JACKSONVILLE, Fla. — The world witnessed scientists and medical professionals produce a COVID-19 vaccine at a record rate over the past few months. It was an incredible feat when one year ago, COVID-19 had just entered our vocabulary.
Doctors diagnosed the first confirmed case of COVID-19 in the United States Jan. 20, 2020.
"It seems like it has been 10 years," said Tommy Shapard, a COVID-19 survivor.
Two months after the first confirmed case in the U.S., Shapard became all too familiar with the virus. It forced him to send goodbye videos to his family from his hospital bed, thinking he was going to die from COVID-19.
"There's a sense of what's really important [in life] that, that you just can't grasp until you're at death's door," Shapard said.
Some weren't as lucky as Shapard.
"This gets harder and harder because so many people are dying," Dr. Jennifer Fulton, Director of Pulmonary and Critical Care Medicine at Baptist Health, said through tears.

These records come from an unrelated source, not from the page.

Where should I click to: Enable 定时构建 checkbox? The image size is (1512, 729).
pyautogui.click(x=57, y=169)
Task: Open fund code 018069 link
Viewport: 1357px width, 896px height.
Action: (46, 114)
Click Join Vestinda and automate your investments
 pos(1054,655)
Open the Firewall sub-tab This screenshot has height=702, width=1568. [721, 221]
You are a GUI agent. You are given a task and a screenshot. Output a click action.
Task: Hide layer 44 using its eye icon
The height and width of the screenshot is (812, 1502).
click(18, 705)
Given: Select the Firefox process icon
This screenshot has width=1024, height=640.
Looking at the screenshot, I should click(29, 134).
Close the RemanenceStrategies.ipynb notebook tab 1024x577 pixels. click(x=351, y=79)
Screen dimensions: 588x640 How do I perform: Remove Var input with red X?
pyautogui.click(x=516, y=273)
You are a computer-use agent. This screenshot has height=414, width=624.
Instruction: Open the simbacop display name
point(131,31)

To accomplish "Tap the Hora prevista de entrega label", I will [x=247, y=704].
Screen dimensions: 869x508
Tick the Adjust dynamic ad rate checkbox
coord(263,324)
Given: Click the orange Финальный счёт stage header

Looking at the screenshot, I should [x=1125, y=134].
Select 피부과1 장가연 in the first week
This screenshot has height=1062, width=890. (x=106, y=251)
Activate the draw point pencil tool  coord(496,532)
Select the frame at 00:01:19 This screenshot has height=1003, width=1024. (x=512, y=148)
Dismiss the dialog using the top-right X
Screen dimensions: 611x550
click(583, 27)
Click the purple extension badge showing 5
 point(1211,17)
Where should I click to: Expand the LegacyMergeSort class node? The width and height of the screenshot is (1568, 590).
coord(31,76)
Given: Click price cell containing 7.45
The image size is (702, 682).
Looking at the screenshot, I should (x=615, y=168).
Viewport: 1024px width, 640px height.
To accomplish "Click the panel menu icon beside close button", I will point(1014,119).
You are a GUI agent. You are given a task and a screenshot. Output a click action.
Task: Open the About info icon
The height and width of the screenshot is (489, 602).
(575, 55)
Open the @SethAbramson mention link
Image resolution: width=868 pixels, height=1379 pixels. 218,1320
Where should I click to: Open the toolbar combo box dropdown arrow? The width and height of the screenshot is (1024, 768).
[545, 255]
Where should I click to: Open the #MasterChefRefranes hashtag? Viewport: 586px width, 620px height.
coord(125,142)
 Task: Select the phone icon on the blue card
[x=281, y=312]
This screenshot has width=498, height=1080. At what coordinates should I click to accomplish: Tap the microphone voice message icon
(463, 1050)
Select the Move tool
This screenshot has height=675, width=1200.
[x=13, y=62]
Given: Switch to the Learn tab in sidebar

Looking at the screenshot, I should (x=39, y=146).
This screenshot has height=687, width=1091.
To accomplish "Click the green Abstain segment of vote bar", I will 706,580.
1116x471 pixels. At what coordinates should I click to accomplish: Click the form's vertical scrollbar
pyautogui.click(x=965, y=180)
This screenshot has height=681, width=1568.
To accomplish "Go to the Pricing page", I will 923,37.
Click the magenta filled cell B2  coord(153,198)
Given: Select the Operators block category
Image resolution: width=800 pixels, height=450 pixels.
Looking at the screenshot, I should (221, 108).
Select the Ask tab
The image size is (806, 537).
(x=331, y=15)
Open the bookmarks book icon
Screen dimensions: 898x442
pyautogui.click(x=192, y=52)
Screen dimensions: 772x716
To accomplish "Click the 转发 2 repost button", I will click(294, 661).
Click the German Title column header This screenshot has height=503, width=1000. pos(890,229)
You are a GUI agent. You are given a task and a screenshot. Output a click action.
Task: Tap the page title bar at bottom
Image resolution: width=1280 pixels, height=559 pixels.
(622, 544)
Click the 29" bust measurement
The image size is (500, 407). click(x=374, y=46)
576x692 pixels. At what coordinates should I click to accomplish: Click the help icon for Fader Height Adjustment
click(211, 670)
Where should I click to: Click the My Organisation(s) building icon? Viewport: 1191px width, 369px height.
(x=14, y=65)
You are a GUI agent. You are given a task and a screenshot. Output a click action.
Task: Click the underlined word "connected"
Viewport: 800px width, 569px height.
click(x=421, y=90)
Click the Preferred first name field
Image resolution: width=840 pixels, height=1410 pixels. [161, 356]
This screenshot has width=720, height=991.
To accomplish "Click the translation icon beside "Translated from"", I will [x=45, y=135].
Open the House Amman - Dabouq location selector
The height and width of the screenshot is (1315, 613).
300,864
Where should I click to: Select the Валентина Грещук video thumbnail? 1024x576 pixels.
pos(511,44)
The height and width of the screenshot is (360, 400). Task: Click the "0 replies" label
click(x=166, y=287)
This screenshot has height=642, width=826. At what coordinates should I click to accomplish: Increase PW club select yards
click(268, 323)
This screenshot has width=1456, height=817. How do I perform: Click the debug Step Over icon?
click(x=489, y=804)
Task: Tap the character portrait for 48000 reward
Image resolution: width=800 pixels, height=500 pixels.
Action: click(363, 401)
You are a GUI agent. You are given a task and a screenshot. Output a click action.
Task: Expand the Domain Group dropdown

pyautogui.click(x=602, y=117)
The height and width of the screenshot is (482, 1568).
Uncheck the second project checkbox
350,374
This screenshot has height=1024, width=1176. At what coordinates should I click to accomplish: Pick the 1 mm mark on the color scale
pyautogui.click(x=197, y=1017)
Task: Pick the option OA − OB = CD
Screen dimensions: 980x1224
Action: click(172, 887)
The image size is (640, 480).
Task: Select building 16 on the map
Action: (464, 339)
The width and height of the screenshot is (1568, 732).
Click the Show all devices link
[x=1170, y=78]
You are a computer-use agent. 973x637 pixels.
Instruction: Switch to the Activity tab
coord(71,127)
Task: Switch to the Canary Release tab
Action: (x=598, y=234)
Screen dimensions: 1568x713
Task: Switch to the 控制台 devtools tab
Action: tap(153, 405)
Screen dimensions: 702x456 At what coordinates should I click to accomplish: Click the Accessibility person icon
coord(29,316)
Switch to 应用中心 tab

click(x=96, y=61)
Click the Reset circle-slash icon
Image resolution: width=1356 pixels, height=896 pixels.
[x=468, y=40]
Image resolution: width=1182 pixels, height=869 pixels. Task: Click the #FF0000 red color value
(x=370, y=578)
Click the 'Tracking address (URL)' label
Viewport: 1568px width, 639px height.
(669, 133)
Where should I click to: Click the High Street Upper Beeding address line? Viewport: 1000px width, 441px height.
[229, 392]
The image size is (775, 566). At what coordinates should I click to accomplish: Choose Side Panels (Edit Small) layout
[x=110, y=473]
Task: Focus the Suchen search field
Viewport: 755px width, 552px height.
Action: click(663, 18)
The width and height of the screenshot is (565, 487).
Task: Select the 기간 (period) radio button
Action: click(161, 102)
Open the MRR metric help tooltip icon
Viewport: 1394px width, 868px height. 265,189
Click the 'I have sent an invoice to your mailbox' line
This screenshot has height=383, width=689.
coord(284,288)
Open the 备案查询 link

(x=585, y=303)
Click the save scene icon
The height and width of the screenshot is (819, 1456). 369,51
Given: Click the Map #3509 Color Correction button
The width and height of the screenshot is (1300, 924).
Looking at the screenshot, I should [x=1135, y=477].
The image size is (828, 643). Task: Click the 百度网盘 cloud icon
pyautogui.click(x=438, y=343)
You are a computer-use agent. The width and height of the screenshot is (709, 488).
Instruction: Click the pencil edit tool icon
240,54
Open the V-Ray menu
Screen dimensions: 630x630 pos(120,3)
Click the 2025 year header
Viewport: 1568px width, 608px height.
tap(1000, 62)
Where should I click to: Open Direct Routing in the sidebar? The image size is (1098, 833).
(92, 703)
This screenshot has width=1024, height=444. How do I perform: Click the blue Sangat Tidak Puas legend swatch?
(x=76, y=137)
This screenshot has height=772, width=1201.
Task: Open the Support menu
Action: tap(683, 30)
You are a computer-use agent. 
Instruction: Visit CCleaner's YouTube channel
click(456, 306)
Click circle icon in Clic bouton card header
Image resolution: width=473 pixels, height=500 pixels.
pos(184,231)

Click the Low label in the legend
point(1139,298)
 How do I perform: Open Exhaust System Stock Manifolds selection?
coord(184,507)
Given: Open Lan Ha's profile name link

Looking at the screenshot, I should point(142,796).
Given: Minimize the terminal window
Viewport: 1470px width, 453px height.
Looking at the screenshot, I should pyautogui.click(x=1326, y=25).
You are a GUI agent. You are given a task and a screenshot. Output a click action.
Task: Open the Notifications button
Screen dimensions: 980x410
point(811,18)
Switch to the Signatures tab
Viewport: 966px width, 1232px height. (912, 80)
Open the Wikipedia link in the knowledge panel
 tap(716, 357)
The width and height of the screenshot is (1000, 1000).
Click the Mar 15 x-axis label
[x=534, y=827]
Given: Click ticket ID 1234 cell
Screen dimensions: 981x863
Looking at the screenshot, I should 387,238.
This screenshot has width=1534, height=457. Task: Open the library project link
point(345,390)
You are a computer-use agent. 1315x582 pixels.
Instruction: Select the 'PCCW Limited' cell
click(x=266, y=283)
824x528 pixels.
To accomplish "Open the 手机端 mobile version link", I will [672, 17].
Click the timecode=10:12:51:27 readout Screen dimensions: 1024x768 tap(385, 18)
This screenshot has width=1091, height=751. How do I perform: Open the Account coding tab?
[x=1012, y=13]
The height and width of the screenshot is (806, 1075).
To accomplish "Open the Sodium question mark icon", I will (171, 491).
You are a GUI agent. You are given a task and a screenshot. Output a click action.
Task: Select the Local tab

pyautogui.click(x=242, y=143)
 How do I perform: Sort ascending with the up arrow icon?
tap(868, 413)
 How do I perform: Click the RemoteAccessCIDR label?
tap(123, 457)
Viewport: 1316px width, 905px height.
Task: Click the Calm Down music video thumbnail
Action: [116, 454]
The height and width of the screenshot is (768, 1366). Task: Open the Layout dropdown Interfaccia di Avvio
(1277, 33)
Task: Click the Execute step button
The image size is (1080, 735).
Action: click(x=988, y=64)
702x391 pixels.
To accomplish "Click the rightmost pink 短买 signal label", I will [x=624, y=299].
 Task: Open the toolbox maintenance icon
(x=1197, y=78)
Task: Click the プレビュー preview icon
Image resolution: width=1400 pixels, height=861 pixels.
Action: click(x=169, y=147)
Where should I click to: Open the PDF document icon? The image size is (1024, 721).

Fulton, who works in a COVID ICU has been in the medical field for 15 years. She said the past year has been the hardest by far.
"This has been the most humbling, exhausting, emotionally tragic period of my career," she said.
”I have never held so many hands as people pass," Fulton said. "I've never felt so helpless as we watch this disease just take one life after another. COVID has been liking to flying a plane while trying to build it."
She said one year into this pandemic that has taken more than 400,000 lives, while we may be tired, the virus isn't.
“It does not care about what political party you are part of, what your religious beliefs are, what color of your skin is... continue to try to socially distance and wear your masks," she urged.
Michael Smith, an ICU nurse at UF Health said he has a similar message for the public.
"My biggest message for the public is, me as an African-American, I can tell you, trust in the science," he said. "These people from Moderna to Pfizer, Johnson and Johnson, they have been working very hard for the country and the world to develop a vaccine. They can get this virus cornered and finally wiped out. That's the goal, and I would say wear your mask," Smith said.
Smith also said he sees a light at the end of the tunnel.
"I don't think that it'll ever be 100 percent eradicated, but if we can hopefully get enough people vaccinated, and then, you know, just slow the spread of COVID, then I think that we have a good chance of finally getting it contained, and hopefully, under your control," Smith said.
Both Fulton and Shapard agreed and said if we follow health precautions, and work together, they’re optimistic that we can stop the spread.